Personal information
- Full name: Ramanpreet Singh
- Born: 19 February 1993 (age 33) Newcastle upon Tyne, Tyne and Wear, England
- Nickname: Rammy
- Batting: Right-handed
- Bowling: Right-arm off break
- Role: Occasional wicket-keeper

Domestic team information
- 2012–2014: Durham
- 2009–present: Northumberland

Career statistics
| Competition | First-class |
| Matches | 1 |
| Runs scored | 34 |
| Batting average | 17.00 |
| 100s/50s | –/– |
| Top score | 22 |
| Balls bowled | – |
| Wickets | – |
| Bowling average | – |
| 5 wickets in innings | – |
| 10 wickets in match | – |
| Best bowling | – |
| Catches/stumpings | –/– |
- Source: Cricinfo, 2 August 2012

= Ramanpreet Singh =

English cricketer

Ramanpreet Singh (born 19 January 1993) is an English cricketer. Singh is a right-handed top-order batsman who bowls right-arm off break. He was born at Newcastle upon Tyne and was educated at Gosforth Academy.

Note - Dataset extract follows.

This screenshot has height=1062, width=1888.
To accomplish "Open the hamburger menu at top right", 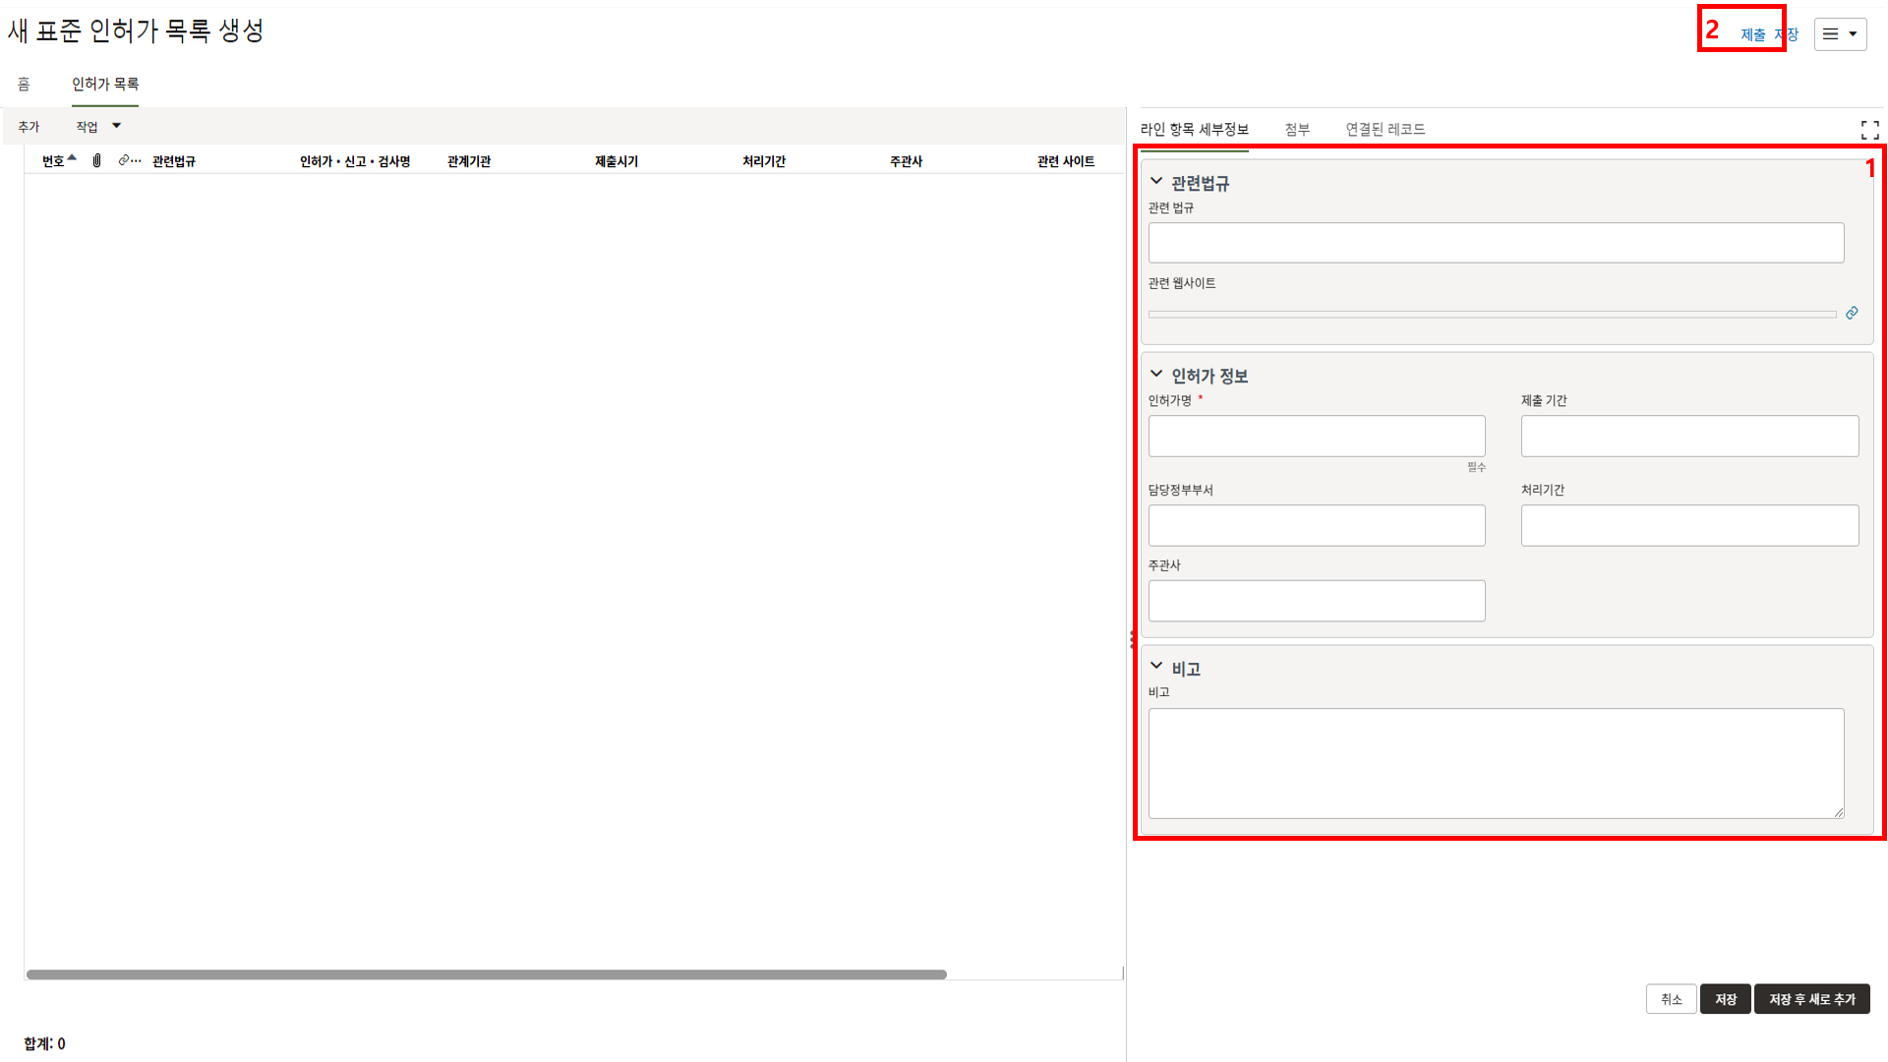I will (x=1840, y=34).
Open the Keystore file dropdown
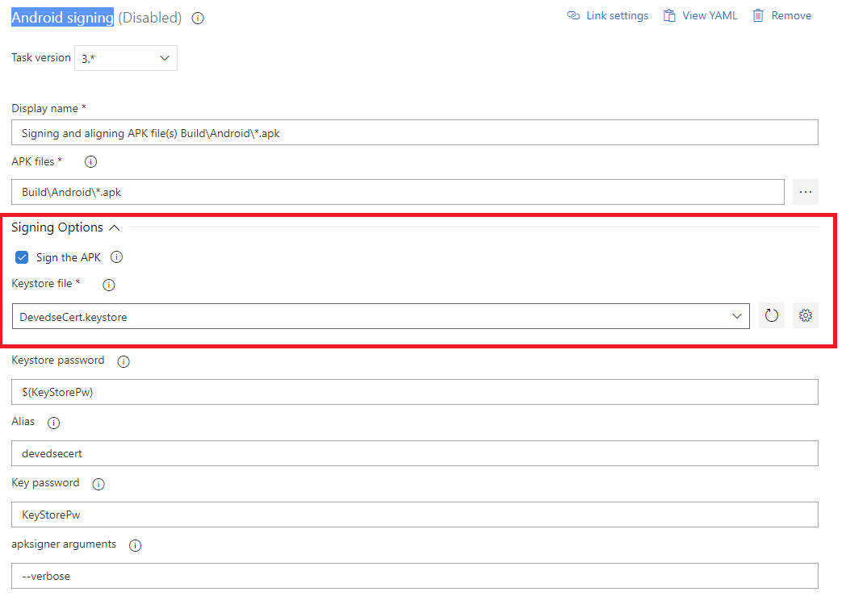 (x=736, y=315)

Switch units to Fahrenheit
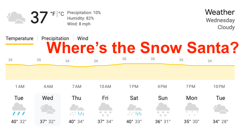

Singh made his debut in minor counties cricket for Northumberland against Cumberland in the 2009 Minor Counties Championship at Osborne Avenue, Jesmond. While part of Durham's cricket academy, Singh was selected to play for England Under-19s on their tour against Sri Lanka Under-19s in January 2011. He made four Youth One Day Internationals (YODIs) during the tour, before playing a further four YODIs against the same opposition during their tour to England in July of that year. He later made six YODIs against Bangladesh Under-19s during England Under-19s tour there in January 2012. In April 2012, he made three YODI appearances in a quadrangular tournament in Australia, making appearances against Australia Under-19s, India Under-19s and New Zealand Under-19s. He was named in England's preliminary thirty man squad for the 2012 ICC Under-19 World Cup, but was not selected in the final fifteen man squad.

During the 2012 season, Singh played his first match for Northumberland since his debut in 2009, making an MCCA Knockout Trophy appearance against Cambridgeshire. He made his first-class debut for Durham against the touring Australia A team at the Riverside Ground. Opening the batting with stand-in captain Mark Stoneman, Singh scored 22 runs in Durham's first-innings, before being dismissed by Alister McDermott, while in Durham's second-innings he was dismissed for 12 by the same bowler.